_TRY IT_:
Reproduce, unchanged, the lines between the one holding "The image size is (891, 440)." and the last line of the records, including both ends, but no pictures.

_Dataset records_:
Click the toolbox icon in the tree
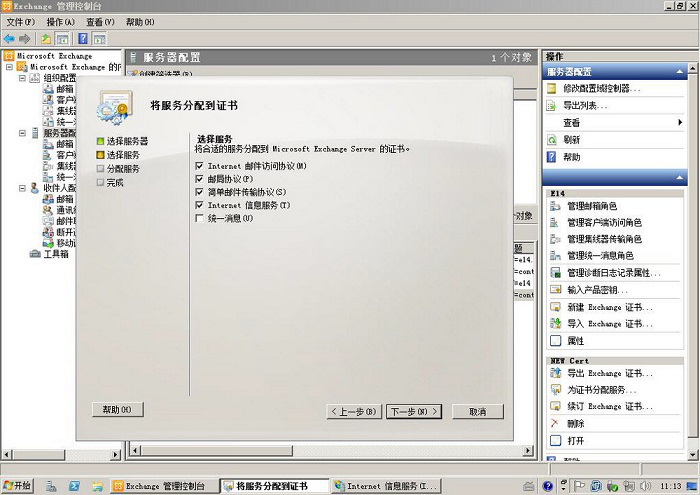Image resolution: width=700 pixels, height=495 pixels. click(36, 254)
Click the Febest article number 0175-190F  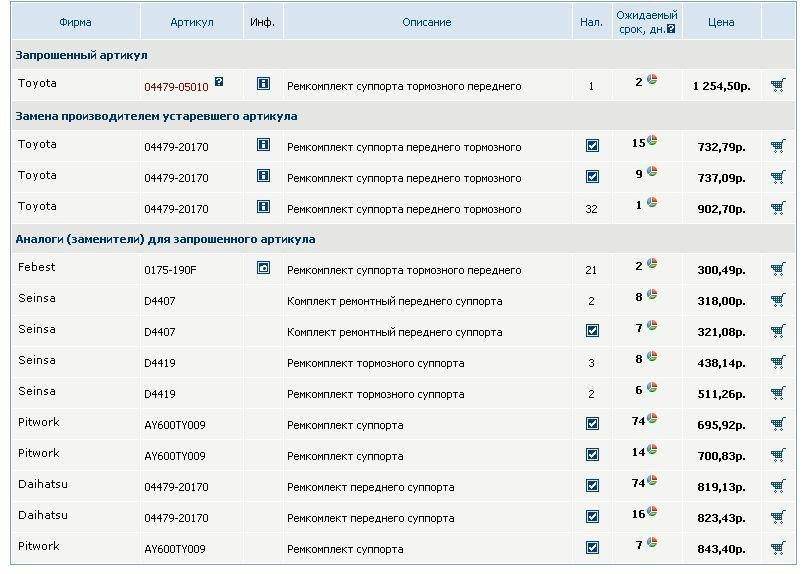pos(171,271)
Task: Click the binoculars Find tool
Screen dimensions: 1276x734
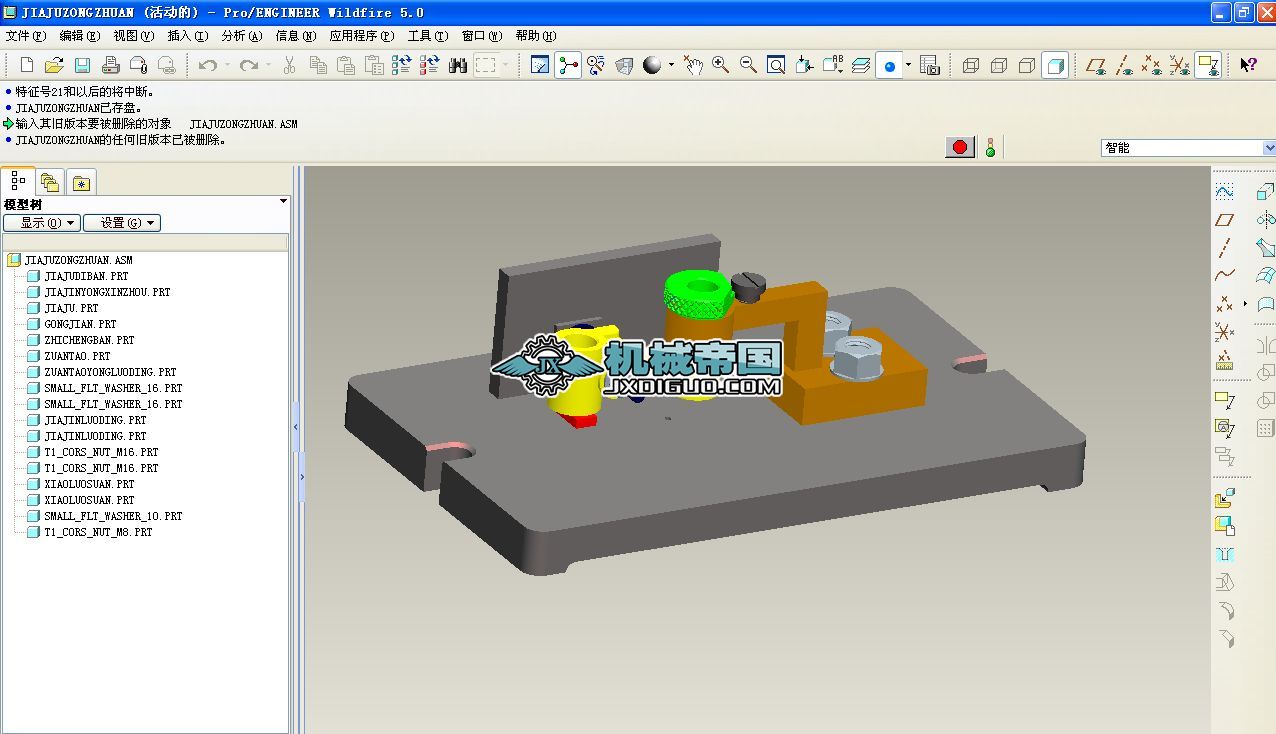Action: pos(458,65)
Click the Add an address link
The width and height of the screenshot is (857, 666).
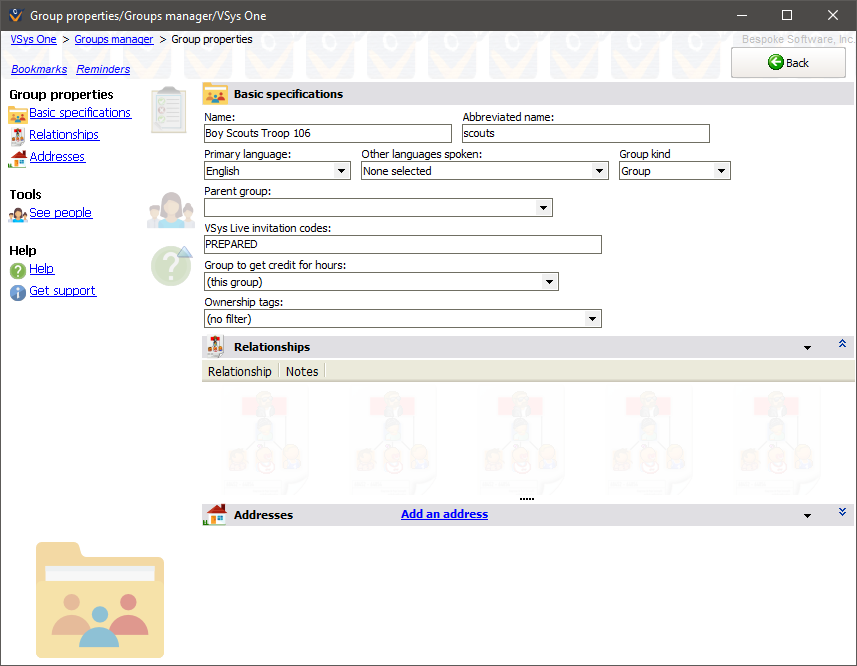(444, 514)
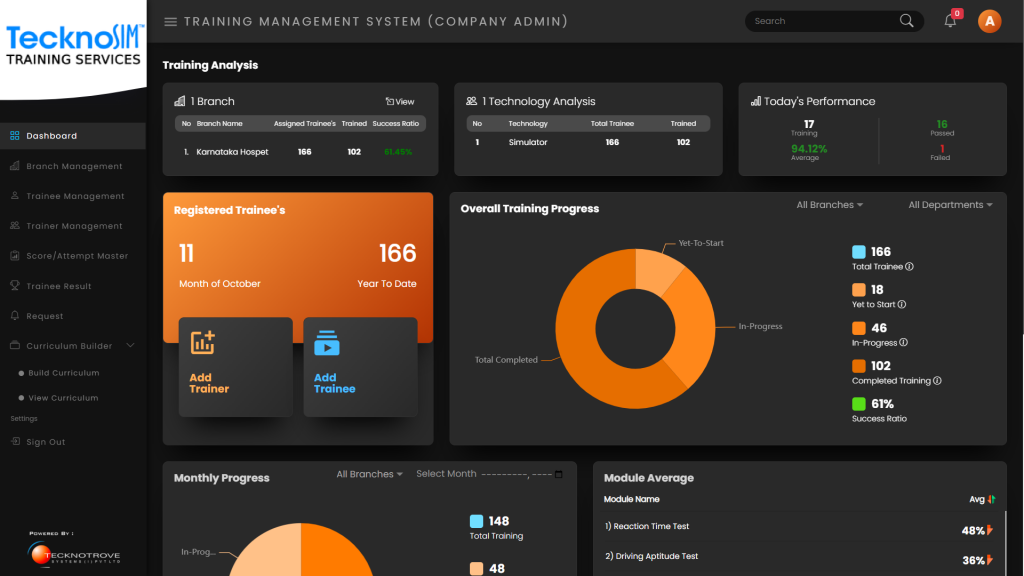The width and height of the screenshot is (1024, 576).
Task: Click the Add Trainee video icon
Action: click(327, 343)
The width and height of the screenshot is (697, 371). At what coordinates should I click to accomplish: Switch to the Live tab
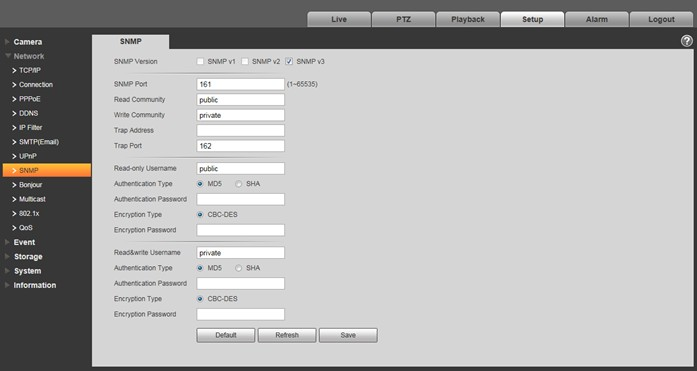(339, 20)
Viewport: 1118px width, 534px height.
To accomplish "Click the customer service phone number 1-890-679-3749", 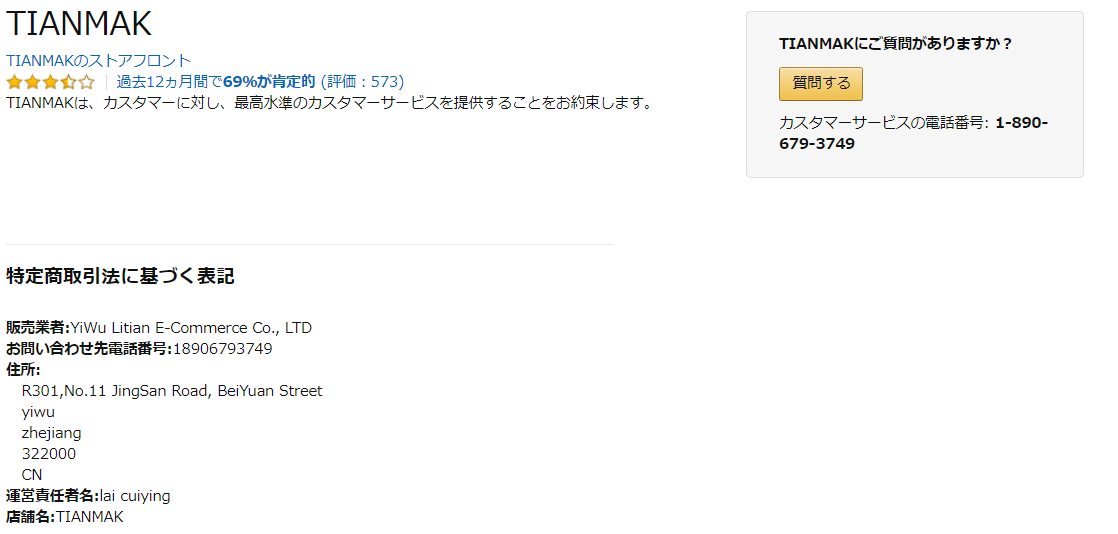I will click(x=913, y=133).
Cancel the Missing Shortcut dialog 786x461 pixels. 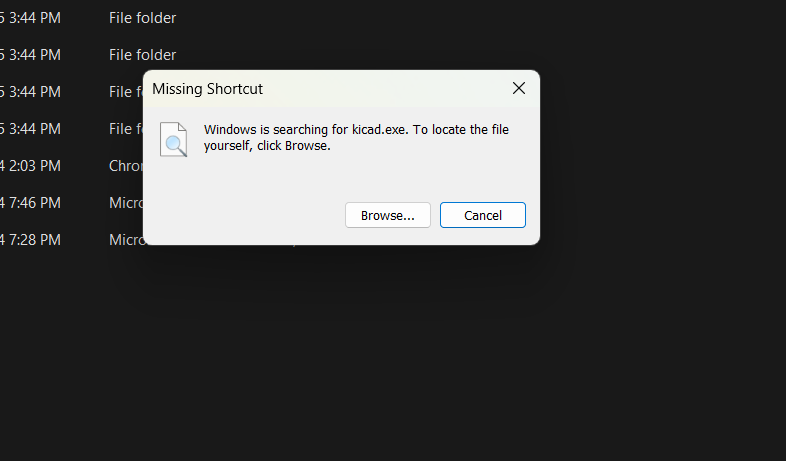coord(483,215)
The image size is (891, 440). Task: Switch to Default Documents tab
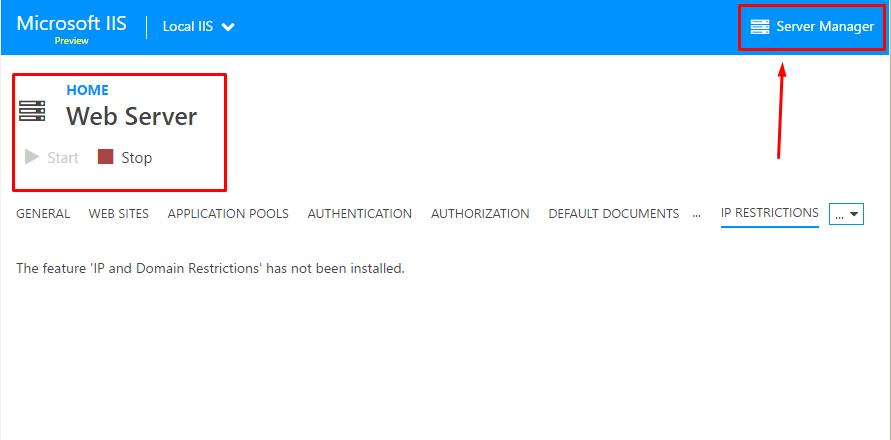[614, 214]
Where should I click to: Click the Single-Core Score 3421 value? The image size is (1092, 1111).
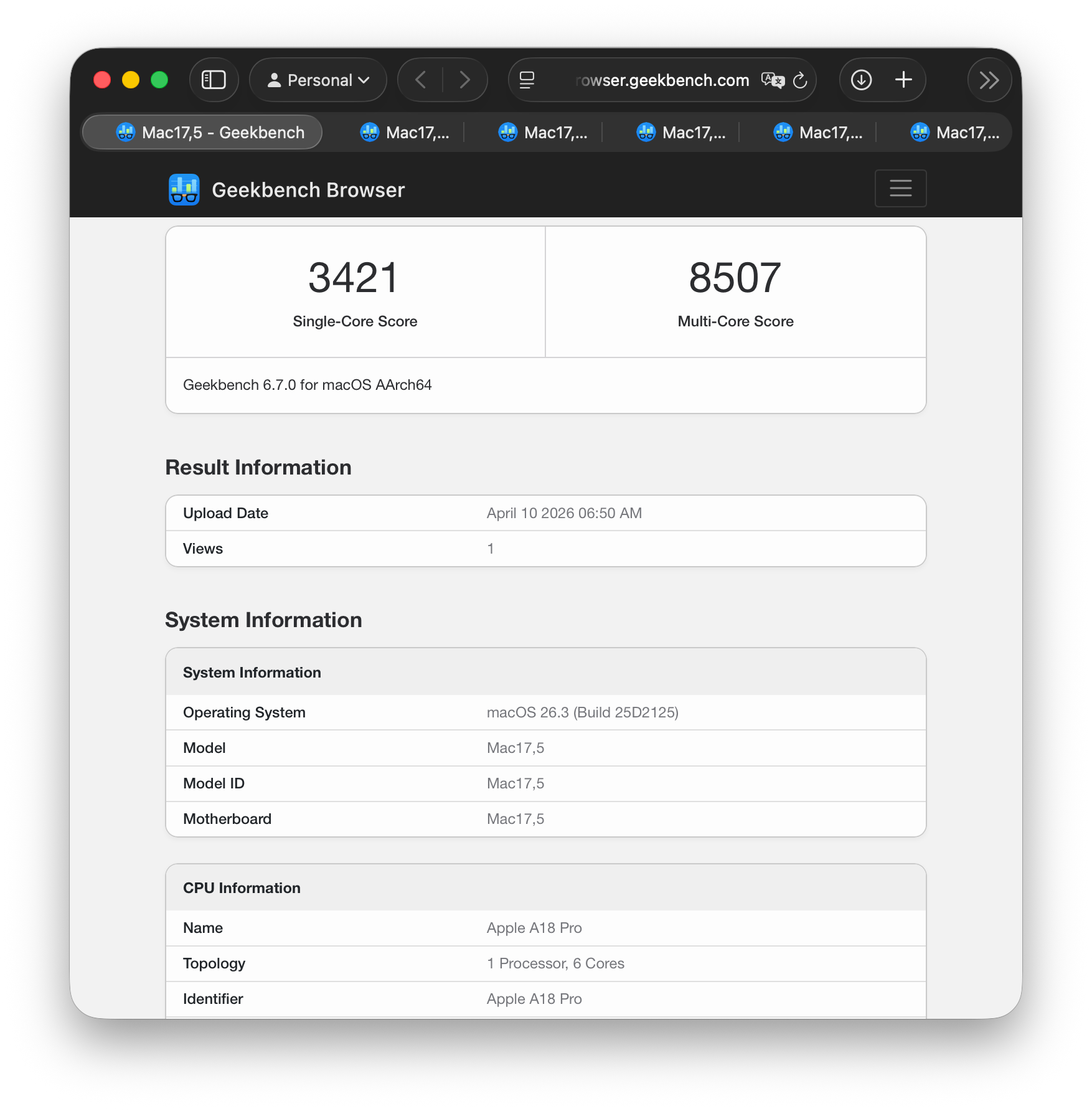[x=354, y=278]
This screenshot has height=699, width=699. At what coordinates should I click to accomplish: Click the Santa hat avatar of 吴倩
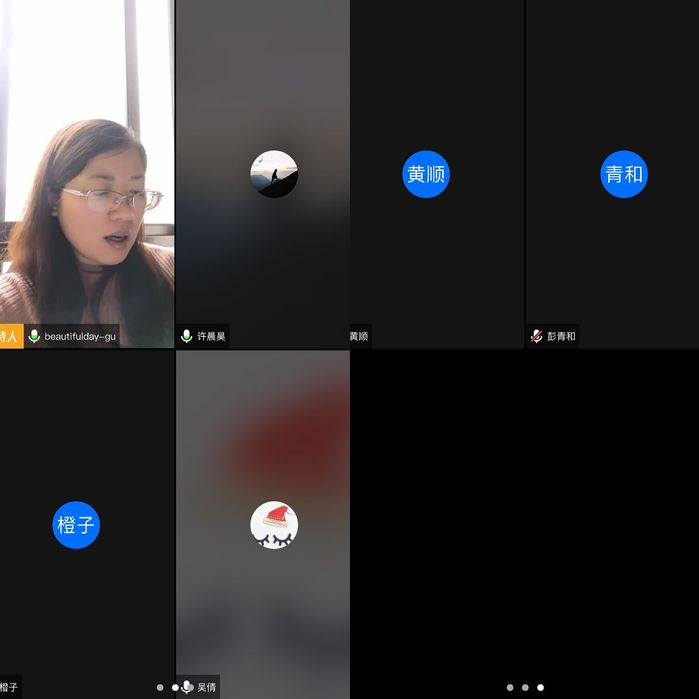(x=274, y=525)
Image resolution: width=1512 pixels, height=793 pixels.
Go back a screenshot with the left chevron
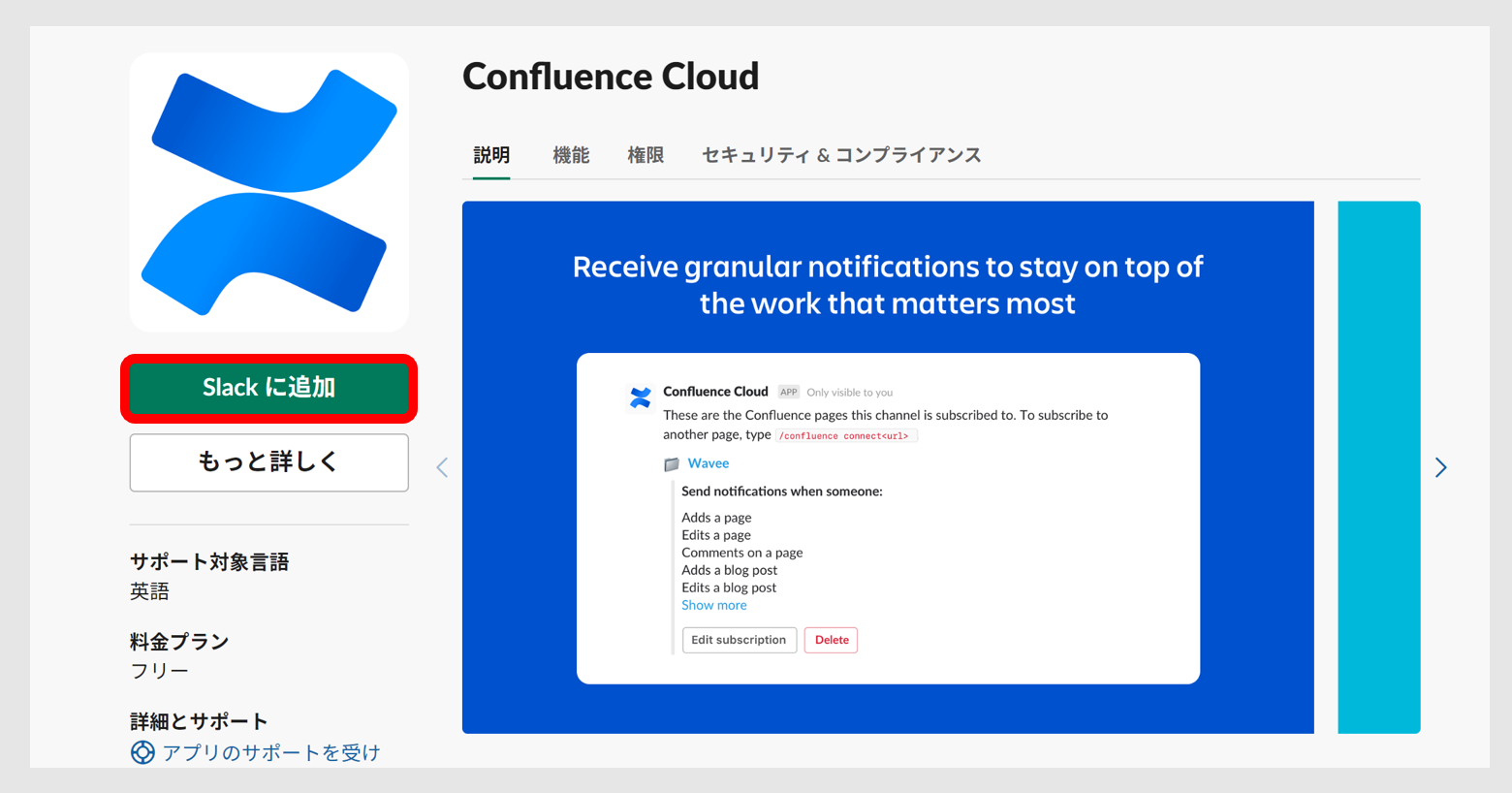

_RESPONSE TO THE TASK_:
The image size is (891, 440). Task: Switch to Default Documents tab
[614, 214]
Where should I click to: Click the Single-Core Score 3421 value? The image size is (1092, 1111).
[x=354, y=278]
This screenshot has height=699, width=699. At what coordinates should I click to accomplish: Click the Santa hat avatar of 吴倩
(x=274, y=525)
Image resolution: width=1512 pixels, height=793 pixels.
Go back a screenshot with the left chevron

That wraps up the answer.